### Work order
Look through the records below for the line holding "The image size is (1178, 750).". Write it out exactly, with each following line through the line holding "Image resolution: width=563".

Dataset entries
[Start of Attachment]
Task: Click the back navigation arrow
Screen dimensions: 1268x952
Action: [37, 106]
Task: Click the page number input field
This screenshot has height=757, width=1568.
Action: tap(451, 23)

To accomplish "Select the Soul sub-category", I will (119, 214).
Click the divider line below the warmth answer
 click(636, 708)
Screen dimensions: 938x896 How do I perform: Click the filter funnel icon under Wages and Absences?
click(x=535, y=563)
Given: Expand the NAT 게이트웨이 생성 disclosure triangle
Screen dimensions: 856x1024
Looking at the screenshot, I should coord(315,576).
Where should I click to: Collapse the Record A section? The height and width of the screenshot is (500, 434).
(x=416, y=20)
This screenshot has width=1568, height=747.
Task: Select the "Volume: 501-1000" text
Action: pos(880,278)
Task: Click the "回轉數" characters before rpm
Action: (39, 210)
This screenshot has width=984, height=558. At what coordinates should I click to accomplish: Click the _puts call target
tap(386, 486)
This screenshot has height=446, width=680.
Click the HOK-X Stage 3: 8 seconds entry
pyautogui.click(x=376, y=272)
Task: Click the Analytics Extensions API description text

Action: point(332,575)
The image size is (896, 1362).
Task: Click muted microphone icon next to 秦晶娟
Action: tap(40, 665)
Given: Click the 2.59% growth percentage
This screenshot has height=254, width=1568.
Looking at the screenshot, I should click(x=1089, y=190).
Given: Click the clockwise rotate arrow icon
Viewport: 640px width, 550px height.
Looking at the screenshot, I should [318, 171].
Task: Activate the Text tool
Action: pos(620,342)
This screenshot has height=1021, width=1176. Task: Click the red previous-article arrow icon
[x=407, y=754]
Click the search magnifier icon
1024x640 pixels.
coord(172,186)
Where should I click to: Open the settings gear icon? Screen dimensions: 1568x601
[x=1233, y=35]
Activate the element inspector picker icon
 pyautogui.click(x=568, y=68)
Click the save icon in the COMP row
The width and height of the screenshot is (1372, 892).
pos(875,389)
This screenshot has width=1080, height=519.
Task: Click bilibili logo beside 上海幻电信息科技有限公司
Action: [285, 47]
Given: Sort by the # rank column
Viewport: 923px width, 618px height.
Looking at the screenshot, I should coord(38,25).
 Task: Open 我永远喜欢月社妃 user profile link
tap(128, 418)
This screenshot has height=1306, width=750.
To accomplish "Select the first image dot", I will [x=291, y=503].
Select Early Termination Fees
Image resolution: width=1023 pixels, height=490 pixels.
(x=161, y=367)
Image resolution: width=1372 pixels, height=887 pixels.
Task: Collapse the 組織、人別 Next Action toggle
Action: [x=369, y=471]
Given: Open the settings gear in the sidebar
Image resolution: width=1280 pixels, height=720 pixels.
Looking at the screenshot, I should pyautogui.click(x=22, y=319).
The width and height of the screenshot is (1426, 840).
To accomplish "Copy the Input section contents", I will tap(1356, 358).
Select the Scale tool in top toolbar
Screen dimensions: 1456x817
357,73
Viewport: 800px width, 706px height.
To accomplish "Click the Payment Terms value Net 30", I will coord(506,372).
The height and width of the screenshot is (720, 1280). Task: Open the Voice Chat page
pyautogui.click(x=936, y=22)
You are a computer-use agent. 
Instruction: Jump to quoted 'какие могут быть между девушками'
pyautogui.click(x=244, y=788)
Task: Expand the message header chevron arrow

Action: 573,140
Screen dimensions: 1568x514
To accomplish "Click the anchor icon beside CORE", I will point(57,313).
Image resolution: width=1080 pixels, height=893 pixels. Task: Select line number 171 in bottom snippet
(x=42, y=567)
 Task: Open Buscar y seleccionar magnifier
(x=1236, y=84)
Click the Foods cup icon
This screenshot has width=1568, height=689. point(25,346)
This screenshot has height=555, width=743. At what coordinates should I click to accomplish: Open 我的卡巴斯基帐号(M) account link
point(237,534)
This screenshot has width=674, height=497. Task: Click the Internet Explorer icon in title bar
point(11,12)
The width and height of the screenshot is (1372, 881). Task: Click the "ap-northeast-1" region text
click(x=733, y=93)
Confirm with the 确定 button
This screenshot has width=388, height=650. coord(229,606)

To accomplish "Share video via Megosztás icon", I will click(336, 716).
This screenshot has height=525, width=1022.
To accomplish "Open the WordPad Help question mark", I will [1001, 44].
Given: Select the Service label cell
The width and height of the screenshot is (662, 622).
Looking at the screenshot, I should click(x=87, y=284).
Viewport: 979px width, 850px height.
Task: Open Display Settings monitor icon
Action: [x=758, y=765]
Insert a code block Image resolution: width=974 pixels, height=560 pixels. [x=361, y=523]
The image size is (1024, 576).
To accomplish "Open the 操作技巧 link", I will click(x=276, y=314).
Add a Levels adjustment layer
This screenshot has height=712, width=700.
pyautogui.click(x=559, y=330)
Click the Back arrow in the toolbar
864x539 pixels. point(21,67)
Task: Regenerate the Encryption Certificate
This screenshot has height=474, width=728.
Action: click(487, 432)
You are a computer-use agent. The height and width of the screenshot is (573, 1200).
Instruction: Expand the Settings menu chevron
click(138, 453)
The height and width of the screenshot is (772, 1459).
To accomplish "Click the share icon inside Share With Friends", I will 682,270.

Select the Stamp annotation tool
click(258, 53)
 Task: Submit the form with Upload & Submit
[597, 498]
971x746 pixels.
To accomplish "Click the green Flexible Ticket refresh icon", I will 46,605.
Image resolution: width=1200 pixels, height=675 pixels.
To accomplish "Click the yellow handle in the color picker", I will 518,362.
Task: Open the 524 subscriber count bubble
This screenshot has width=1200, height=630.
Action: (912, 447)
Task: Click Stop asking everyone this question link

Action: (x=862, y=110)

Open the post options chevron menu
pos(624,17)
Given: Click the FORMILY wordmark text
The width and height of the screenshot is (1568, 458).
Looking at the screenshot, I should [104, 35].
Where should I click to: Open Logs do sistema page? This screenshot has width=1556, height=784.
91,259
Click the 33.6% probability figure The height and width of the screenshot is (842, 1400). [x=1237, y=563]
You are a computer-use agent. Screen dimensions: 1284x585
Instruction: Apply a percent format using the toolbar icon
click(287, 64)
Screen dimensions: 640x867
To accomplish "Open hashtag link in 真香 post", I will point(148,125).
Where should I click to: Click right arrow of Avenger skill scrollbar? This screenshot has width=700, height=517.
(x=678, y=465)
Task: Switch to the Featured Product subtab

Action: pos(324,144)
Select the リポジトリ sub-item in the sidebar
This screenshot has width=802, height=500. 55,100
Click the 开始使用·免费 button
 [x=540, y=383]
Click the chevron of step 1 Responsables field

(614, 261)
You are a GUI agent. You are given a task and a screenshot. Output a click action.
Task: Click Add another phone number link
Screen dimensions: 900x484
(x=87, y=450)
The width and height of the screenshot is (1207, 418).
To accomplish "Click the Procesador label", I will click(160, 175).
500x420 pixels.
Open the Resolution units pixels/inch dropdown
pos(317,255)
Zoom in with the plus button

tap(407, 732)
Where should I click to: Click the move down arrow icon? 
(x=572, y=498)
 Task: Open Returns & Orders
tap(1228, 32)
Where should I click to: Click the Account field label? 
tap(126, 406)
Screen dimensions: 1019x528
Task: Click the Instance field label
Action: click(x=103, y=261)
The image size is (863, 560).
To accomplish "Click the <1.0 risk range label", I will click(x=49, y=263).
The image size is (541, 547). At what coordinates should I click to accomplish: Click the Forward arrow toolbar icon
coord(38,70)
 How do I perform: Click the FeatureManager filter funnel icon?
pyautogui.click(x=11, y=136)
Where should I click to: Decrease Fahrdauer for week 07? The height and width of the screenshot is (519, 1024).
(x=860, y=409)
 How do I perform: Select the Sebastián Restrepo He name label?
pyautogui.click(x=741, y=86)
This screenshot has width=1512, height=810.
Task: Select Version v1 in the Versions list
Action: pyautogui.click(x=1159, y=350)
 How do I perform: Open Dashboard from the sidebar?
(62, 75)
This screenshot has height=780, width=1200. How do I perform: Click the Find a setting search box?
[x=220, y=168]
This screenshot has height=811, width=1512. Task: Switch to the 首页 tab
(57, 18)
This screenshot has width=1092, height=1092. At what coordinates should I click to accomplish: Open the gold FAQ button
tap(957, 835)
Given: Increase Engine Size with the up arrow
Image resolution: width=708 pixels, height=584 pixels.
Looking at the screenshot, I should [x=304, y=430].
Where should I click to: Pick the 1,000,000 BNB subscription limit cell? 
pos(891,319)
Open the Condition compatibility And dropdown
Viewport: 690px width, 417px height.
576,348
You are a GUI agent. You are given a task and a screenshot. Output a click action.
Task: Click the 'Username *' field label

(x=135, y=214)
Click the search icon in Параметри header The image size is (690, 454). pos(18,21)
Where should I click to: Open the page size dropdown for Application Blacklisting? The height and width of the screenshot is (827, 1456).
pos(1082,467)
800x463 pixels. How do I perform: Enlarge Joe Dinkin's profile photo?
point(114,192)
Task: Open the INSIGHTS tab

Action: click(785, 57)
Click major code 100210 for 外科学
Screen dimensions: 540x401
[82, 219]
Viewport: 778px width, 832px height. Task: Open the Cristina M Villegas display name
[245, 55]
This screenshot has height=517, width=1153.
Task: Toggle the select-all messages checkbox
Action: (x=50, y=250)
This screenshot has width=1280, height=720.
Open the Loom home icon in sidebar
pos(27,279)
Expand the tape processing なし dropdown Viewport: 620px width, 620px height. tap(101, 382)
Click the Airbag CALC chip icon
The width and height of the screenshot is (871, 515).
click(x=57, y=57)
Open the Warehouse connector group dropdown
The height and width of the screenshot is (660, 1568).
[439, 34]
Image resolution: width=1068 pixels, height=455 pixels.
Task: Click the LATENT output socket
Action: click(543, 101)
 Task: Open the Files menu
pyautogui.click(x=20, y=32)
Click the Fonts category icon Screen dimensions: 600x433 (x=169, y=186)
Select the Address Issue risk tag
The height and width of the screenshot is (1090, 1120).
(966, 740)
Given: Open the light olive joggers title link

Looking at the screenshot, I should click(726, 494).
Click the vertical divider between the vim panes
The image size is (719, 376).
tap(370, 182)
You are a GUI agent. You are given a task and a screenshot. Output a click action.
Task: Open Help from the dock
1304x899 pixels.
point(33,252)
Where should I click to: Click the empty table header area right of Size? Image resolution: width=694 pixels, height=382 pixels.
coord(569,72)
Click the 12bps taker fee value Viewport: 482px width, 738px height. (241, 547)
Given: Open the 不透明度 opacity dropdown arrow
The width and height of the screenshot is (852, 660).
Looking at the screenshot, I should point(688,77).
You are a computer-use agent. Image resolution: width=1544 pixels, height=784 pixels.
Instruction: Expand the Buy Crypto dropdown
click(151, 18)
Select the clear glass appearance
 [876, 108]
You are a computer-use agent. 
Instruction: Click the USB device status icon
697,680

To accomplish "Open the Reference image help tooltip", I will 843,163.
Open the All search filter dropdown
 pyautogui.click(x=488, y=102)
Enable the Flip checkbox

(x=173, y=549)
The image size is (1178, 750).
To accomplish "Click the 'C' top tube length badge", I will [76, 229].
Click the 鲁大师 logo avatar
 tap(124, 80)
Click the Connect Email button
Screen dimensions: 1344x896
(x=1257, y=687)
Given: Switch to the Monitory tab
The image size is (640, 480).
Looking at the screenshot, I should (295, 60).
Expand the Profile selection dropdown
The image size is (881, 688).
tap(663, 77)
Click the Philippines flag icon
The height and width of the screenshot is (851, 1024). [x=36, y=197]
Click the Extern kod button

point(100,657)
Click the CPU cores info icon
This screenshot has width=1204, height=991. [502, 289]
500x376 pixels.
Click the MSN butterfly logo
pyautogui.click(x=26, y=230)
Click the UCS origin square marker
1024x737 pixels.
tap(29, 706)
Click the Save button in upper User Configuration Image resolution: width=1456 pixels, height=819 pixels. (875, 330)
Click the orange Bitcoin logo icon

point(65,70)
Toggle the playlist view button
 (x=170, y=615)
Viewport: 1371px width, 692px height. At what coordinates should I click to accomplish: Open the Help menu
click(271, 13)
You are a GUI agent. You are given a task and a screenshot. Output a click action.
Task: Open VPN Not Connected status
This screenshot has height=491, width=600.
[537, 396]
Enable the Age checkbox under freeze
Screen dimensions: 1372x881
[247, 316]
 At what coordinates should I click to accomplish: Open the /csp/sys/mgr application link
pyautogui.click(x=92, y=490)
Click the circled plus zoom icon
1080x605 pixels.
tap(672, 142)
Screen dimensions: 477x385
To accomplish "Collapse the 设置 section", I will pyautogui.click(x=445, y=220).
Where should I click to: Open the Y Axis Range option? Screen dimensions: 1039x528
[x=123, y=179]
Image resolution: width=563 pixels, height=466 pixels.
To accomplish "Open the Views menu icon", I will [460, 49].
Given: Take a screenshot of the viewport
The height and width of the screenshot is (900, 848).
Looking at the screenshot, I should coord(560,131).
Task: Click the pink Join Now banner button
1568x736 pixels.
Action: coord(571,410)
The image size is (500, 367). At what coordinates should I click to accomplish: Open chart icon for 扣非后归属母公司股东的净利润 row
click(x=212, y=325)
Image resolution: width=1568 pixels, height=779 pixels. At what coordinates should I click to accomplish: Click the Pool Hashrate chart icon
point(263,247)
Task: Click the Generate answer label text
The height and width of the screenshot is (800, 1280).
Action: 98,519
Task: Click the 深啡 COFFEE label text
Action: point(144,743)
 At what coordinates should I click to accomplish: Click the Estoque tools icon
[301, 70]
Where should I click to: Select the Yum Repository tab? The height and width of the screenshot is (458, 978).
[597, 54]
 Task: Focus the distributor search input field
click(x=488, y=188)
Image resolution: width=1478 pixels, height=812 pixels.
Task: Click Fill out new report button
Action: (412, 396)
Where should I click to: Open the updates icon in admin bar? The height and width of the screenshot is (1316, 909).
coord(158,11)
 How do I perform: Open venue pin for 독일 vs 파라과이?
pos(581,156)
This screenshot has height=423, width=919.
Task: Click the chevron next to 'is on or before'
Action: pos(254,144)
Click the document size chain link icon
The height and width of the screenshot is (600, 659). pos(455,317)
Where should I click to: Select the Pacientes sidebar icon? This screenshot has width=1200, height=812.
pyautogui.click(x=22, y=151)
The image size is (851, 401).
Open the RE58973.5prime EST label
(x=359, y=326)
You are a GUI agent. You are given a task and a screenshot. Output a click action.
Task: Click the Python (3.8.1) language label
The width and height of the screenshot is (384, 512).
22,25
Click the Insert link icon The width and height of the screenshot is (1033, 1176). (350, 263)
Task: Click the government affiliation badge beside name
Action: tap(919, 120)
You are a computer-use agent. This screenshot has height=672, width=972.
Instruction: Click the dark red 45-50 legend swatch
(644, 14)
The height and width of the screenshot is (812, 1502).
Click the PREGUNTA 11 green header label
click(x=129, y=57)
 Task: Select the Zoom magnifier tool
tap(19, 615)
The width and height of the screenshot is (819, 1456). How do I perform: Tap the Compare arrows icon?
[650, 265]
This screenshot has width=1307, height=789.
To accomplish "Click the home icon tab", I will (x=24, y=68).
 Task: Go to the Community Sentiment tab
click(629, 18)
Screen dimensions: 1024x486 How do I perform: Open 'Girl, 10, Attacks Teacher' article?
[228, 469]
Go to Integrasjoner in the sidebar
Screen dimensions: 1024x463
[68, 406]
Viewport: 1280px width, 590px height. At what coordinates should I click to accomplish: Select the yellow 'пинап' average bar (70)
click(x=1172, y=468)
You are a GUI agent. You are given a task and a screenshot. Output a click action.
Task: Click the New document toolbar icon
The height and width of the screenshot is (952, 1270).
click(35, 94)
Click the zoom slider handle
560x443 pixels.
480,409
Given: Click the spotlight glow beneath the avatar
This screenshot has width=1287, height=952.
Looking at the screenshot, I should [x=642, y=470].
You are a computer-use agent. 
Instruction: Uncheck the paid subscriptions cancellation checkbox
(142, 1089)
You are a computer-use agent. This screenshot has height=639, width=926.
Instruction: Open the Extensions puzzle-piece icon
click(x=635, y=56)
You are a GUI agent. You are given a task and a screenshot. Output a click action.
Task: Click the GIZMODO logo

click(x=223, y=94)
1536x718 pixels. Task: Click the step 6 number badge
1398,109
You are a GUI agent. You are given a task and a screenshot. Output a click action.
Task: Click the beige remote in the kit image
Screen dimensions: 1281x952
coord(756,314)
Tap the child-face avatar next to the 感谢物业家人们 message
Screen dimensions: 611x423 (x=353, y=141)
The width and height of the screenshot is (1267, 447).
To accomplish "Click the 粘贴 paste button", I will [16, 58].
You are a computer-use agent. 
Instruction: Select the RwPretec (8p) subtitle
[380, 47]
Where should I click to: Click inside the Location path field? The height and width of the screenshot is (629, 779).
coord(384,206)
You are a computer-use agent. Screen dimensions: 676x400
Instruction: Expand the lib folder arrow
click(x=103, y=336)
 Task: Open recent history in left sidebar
[End of Attachment]
### Response to this task
The image size is (1178, 750).
To accomplish "Click the 'C' top tube length badge", I will [76, 229].
Click the 鲁大师 logo avatar
 tap(124, 80)
Click the Connect Email button
Screen dimensions: 1344x896
(x=1257, y=687)
Given: Switch to the Monitory tab
The image size is (640, 480).
Looking at the screenshot, I should (295, 60).
Expand the Profile selection dropdown
The image size is (881, 688).
tap(663, 77)
Click the Philippines flag icon
The height and width of the screenshot is (851, 1024). [x=36, y=197]
Click the Extern kod button

point(100,657)
Click the CPU cores info icon
This screenshot has width=1204, height=991. [502, 289]
500x376 pixels.
Click the MSN butterfly logo
pyautogui.click(x=26, y=230)
Click the UCS origin square marker
1024x737 pixels.
tap(29, 706)
Click the Save button in upper User Configuration Image resolution: width=1456 pixels, height=819 pixels. (875, 330)
Click the orange Bitcoin logo icon

point(65,70)
Toggle the playlist view button
 (x=170, y=615)
Viewport: 1371px width, 692px height. At what coordinates should I click to accomplish: Open the Help menu
click(271, 13)
You are a GUI agent. You are given a task and a screenshot. Output a click action.
Task: Open VPN Not Connected status
This screenshot has height=491, width=600.
[537, 396]
Enable the Age checkbox under freeze
Screen dimensions: 1372x881
[247, 316]
 At what coordinates should I click to accomplish: Open the /csp/sys/mgr application link
pyautogui.click(x=92, y=490)
Click the circled plus zoom icon
1080x605 pixels.
tap(672, 142)
Screen dimensions: 477x385
To accomplish "Collapse the 设置 section", I will pyautogui.click(x=445, y=220).
Where should I click to: Open the Y Axis Range option? Screen dimensions: 1039x528
[x=123, y=179]
Image resolution: width=563 pixels, height=466 pixels.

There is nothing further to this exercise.